* _GOAL_: Can you revise the entries from the line with "Select 栗原 from the ranking" through the end of the entries, changing "Viewport" to "Window" and keeping everything else the same, and return only those lines?

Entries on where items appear
============================================================
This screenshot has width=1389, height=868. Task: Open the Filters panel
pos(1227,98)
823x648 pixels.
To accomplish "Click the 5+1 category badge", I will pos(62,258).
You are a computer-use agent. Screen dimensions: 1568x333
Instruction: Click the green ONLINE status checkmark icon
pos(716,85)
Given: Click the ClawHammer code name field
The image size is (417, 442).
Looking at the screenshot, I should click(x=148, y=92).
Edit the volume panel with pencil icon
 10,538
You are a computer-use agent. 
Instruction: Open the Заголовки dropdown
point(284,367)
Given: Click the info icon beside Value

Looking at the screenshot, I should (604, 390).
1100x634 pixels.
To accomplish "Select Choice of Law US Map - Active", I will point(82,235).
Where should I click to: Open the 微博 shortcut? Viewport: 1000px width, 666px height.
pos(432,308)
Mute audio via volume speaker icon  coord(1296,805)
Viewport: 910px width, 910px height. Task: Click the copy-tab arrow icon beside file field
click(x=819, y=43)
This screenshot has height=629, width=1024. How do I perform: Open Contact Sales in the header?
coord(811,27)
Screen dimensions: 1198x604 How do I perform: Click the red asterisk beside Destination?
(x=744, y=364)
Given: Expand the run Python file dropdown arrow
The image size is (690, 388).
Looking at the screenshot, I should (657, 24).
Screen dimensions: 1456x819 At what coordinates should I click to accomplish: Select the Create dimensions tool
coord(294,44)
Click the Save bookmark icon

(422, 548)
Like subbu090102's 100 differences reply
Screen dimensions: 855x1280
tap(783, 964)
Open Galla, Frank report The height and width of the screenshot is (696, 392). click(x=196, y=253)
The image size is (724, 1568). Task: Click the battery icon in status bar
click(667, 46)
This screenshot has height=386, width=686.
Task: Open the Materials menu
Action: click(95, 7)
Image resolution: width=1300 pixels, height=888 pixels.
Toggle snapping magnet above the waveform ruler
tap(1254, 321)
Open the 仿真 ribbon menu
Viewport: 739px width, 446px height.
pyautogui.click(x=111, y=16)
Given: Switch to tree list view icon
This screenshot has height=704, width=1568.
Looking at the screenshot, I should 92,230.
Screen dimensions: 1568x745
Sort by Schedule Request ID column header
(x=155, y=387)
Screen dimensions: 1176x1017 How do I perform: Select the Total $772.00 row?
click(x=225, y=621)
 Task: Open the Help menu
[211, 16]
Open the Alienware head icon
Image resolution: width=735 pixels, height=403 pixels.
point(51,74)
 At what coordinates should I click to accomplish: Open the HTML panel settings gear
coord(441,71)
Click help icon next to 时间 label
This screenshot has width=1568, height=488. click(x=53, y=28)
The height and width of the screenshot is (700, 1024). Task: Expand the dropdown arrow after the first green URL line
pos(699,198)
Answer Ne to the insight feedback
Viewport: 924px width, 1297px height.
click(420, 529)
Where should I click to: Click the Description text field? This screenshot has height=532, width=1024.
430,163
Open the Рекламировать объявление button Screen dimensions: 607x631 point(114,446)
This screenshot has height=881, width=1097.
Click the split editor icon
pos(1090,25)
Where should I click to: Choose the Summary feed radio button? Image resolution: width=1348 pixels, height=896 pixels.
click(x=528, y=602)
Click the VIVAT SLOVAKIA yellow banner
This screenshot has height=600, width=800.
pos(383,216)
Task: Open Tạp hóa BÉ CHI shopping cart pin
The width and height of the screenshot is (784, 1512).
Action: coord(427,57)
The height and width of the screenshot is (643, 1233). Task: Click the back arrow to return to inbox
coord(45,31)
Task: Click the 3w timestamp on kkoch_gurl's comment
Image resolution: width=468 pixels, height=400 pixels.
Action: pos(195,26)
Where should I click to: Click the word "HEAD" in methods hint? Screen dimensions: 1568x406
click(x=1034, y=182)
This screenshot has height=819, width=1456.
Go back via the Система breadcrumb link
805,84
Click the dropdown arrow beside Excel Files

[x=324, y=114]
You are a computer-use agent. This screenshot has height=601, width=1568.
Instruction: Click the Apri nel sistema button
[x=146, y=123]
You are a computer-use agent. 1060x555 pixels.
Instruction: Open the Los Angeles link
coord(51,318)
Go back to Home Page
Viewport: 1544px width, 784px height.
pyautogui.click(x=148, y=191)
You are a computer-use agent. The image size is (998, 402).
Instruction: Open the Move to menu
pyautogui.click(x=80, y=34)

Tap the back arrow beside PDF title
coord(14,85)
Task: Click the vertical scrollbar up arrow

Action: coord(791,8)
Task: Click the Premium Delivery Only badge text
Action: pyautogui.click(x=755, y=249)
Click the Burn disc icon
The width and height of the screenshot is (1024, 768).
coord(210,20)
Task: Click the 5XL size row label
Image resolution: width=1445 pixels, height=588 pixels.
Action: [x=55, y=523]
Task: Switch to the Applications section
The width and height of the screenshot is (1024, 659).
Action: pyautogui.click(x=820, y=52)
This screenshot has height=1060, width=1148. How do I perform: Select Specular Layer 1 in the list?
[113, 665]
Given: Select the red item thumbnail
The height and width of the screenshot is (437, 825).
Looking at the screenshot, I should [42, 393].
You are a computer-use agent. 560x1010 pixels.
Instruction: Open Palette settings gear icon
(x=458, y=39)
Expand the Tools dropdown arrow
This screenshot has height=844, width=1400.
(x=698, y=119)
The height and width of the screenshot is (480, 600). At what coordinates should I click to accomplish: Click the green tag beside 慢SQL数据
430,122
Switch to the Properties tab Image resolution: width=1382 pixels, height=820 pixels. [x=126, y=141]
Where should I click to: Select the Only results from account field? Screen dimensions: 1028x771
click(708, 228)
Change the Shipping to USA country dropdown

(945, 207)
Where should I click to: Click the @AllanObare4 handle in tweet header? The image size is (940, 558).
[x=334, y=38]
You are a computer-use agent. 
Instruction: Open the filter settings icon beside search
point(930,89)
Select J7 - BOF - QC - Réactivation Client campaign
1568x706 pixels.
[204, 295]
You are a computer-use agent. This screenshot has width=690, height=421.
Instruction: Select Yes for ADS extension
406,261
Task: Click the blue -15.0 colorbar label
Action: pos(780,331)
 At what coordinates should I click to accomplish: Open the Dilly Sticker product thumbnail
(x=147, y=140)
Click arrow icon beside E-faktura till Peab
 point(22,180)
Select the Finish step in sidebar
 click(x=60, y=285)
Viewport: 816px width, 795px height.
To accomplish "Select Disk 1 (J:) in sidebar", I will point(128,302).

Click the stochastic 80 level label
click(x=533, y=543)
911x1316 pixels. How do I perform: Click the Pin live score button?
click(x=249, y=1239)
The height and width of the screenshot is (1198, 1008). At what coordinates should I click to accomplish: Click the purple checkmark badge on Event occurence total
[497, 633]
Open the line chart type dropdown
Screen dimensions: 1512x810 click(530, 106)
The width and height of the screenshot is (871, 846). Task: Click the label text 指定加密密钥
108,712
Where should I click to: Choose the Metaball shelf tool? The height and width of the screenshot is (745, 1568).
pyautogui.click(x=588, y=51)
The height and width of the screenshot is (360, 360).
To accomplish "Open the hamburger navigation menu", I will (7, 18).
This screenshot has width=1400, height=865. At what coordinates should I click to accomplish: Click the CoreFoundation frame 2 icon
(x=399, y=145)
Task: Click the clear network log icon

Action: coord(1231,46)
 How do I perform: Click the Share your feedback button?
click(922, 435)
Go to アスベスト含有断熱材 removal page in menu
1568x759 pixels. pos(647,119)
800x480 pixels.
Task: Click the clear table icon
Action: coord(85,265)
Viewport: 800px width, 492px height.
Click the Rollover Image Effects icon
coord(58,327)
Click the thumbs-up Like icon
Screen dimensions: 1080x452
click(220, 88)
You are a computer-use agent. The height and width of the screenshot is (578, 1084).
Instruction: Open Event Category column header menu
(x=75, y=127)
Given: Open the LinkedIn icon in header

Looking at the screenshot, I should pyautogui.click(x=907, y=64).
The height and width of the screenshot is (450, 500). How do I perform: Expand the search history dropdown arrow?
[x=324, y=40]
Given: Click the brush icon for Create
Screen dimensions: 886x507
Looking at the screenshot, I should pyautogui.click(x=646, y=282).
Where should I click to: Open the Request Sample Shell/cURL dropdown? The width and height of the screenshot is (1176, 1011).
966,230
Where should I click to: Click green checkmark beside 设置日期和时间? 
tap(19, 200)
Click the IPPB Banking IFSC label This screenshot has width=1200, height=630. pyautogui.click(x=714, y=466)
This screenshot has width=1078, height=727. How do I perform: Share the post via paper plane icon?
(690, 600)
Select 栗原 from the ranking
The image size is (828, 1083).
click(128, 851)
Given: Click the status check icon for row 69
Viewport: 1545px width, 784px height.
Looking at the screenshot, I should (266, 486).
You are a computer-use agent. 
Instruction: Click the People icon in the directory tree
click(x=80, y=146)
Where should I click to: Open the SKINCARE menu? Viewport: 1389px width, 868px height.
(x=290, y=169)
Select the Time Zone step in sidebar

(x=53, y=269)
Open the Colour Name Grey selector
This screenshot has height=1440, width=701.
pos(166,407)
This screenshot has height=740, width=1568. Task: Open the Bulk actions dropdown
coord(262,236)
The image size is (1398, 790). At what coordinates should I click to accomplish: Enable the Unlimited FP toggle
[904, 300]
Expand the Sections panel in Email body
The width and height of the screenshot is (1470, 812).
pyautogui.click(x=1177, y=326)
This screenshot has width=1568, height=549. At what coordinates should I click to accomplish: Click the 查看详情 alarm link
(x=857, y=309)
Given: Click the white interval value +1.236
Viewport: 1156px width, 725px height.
============================================================
* _WRITTEN SOLUTION_:
Select 栗原 from the ranking
The image size is (828, 1083).
click(128, 851)
Given: Click the status check icon for row 69
Window: 1545px width, 784px height.
Looking at the screenshot, I should (266, 486).
You are a computer-use agent. 
Instruction: Click the People icon in the directory tree
click(x=80, y=146)
Where should I click to: Open the SKINCARE menu? Window: 1389px width, 868px height.
(x=290, y=169)
Select the Time Zone step in sidebar

(x=53, y=269)
Open the Colour Name Grey selector
This screenshot has height=1440, width=701.
pos(166,407)
This screenshot has height=740, width=1568. Task: Open the Bulk actions dropdown
coord(262,236)
The image size is (1398, 790). At what coordinates should I click to accomplish: Enable the Unlimited FP toggle
[904, 300]
Expand the Sections panel in Email body
The width and height of the screenshot is (1470, 812).
pyautogui.click(x=1177, y=326)
This screenshot has width=1568, height=549. At what coordinates should I click to accomplish: Click the 查看详情 alarm link
(x=857, y=309)
Given: Click the white interval value +1.236
Window: 1156px width, 725px height.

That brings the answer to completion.